**WHAT YOU HAVE TO DO:** Working from the top of the records below, reproduce each line exactly, ending once you have written the line containing "Go back with".

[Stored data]

------------------------------------------------------------

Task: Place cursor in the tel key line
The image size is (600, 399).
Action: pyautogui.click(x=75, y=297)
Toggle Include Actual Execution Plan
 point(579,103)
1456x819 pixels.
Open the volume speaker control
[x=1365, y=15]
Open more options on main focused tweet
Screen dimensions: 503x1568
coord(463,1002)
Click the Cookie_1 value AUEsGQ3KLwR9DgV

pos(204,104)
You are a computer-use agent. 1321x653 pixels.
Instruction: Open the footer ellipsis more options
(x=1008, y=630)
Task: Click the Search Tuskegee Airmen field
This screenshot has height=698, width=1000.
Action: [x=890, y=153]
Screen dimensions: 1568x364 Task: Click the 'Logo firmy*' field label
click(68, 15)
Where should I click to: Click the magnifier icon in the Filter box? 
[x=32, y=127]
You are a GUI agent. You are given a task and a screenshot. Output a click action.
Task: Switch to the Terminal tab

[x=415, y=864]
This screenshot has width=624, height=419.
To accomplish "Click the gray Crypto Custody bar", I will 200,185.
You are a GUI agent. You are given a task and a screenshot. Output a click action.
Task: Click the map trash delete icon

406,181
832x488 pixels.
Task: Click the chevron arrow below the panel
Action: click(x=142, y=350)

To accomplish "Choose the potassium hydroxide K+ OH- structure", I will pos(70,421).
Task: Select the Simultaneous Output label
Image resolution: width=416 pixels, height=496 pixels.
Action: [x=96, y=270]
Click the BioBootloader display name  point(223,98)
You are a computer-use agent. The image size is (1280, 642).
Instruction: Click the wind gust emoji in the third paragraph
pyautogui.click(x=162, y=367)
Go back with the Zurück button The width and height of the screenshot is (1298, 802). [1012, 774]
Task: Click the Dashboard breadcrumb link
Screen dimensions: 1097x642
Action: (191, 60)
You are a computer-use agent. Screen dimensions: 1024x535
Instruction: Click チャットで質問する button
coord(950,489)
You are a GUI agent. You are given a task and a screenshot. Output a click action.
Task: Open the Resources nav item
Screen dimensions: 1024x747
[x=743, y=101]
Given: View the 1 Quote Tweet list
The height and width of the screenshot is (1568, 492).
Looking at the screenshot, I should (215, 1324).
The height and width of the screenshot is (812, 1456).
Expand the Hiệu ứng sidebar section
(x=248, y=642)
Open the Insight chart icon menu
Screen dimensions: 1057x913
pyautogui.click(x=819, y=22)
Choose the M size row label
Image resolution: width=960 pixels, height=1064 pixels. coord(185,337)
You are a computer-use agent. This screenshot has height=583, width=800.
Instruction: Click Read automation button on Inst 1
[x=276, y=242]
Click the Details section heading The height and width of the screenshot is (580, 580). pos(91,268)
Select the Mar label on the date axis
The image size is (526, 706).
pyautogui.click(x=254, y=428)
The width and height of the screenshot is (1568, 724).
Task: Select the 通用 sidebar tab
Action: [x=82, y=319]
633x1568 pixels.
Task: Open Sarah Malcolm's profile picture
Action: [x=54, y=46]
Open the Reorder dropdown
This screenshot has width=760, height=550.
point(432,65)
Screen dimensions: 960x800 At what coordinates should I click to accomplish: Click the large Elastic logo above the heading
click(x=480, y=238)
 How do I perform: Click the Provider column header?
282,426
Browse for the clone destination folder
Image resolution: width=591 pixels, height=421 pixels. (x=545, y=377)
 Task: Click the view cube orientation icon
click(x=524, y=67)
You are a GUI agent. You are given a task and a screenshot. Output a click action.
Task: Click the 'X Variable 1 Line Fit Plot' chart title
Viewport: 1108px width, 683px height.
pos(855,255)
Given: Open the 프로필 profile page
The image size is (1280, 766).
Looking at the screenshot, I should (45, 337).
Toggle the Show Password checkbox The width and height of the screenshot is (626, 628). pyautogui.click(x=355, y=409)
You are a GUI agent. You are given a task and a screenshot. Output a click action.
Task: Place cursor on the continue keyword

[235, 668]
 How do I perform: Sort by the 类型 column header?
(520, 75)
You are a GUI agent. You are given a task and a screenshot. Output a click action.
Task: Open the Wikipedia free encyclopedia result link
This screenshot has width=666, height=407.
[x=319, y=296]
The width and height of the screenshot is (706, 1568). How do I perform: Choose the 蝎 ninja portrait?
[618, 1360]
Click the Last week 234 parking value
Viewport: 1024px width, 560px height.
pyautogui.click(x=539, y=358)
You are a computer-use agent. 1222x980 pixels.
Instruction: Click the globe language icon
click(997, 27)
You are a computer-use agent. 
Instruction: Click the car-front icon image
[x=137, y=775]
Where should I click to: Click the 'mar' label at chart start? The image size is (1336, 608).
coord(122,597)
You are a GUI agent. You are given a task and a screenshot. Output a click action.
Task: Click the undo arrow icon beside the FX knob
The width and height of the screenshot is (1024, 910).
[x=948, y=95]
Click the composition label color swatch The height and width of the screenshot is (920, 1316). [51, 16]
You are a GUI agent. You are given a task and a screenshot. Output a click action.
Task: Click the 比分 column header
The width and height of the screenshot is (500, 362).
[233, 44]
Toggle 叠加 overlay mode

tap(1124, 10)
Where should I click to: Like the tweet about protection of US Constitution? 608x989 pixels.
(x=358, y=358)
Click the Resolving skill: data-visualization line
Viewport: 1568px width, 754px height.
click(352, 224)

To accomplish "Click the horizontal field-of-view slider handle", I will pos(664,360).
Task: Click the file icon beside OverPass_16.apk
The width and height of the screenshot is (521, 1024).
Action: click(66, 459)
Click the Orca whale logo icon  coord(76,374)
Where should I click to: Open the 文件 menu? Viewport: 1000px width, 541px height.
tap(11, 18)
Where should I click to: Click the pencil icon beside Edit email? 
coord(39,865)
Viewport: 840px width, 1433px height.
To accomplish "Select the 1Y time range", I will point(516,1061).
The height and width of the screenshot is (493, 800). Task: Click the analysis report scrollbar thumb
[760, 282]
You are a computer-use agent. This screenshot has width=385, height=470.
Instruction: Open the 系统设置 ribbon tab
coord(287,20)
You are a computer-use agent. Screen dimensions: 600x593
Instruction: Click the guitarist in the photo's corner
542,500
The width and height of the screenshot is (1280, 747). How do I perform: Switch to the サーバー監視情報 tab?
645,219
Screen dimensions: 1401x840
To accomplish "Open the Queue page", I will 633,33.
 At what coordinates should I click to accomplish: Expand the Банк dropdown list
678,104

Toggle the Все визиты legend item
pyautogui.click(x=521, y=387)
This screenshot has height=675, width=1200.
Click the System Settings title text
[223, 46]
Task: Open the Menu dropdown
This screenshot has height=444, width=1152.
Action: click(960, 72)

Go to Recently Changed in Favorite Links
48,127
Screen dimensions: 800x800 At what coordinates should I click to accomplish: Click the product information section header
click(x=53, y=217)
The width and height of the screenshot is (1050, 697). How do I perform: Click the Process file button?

------------------------------------------------------------

**WRITTEN RESPONSE:**
Task: Place cursor in the tel key line
The image size is (600, 399).
Action: pyautogui.click(x=75, y=297)
Toggle Include Actual Execution Plan
 point(579,103)
1456x819 pixels.
Open the volume speaker control
[x=1365, y=15]
Open more options on main focused tweet
Screen dimensions: 503x1568
coord(463,1002)
Click the Cookie_1 value AUEsGQ3KLwR9DgV

pos(204,104)
You are a computer-use agent. 1321x653 pixels.
Instruction: Open the footer ellipsis more options
(x=1008, y=630)
Task: Click the Search Tuskegee Airmen field
This screenshot has height=698, width=1000.
Action: [x=890, y=153]
Screen dimensions: 1568x364 Task: Click the 'Logo firmy*' field label
click(68, 15)
Where should I click to: Click the magnifier icon in the Filter box? 
[x=32, y=127]
You are a GUI agent. You are given a task and a screenshot. Output a click action.
Task: Switch to the Terminal tab

[x=415, y=864]
This screenshot has width=624, height=419.
To accomplish "Click the gray Crypto Custody bar", I will 200,185.
You are a GUI agent. You are given a task and a screenshot. Output a click action.
Task: Click the map trash delete icon

406,181
832x488 pixels.
Task: Click the chevron arrow below the panel
Action: click(x=142, y=350)

To accomplish "Choose the potassium hydroxide K+ OH- structure", I will pos(70,421).
Task: Select the Simultaneous Output label
Image resolution: width=416 pixels, height=496 pixels.
Action: [x=96, y=270]
Click the BioBootloader display name  point(223,98)
You are a computer-use agent. The image size is (1280, 642).
Instruction: Click the wind gust emoji in the third paragraph
pyautogui.click(x=162, y=367)
Go back with the Zurück button The width and height of the screenshot is (1298, 802). [1012, 774]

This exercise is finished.